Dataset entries
# # # # # # #
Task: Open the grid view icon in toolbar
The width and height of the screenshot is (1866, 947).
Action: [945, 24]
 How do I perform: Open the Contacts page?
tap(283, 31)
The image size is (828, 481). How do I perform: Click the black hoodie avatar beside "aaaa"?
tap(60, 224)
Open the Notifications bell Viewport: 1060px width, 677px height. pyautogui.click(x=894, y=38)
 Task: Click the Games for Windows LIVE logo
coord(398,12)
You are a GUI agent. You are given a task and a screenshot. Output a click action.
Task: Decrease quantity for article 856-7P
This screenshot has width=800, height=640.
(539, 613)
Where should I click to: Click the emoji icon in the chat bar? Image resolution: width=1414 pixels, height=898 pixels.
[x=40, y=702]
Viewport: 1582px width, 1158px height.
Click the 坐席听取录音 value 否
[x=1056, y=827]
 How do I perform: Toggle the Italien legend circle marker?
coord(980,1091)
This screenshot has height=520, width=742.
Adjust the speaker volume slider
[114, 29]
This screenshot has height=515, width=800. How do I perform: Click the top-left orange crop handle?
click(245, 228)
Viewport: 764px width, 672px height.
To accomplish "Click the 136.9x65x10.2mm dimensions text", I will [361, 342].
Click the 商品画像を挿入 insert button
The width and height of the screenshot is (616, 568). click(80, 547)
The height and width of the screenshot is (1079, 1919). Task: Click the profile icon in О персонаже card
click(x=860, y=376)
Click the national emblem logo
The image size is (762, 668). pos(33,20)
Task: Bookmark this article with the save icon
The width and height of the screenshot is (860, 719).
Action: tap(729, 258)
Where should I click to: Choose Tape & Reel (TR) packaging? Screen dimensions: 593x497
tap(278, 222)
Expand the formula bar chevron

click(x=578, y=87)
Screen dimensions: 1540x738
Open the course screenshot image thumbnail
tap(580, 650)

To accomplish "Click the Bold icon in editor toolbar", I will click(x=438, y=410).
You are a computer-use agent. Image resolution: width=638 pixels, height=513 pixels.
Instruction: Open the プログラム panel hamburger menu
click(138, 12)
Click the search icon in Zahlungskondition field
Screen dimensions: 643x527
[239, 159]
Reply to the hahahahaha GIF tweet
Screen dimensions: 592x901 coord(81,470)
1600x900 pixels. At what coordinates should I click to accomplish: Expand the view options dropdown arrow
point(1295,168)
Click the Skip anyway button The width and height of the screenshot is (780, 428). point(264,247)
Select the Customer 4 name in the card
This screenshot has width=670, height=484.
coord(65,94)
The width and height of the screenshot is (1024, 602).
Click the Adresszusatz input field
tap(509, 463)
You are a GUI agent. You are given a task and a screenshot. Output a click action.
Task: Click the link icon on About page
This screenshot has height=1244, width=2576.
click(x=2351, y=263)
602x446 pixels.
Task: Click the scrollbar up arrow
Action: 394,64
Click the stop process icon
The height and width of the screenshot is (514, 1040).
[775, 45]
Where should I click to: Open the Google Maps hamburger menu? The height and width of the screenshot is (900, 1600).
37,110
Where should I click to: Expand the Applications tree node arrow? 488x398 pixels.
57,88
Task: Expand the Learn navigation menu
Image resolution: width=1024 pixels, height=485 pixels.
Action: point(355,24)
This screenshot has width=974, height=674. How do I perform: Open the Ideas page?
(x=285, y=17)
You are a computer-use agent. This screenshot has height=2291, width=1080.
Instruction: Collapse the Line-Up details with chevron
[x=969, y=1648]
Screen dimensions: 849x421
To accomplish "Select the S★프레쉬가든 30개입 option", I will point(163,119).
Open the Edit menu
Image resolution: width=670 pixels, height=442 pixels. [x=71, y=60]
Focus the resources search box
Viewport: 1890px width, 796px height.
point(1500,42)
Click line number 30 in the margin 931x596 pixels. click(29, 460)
# # # # # # #
Action item =
Which lines in the records above contain the word "Select"? Copy each one.

Exercise solution =
Select the Customer 4 name in the card
To accomplish "Select the S★프레쉬가든 30개입 option", I will point(163,119).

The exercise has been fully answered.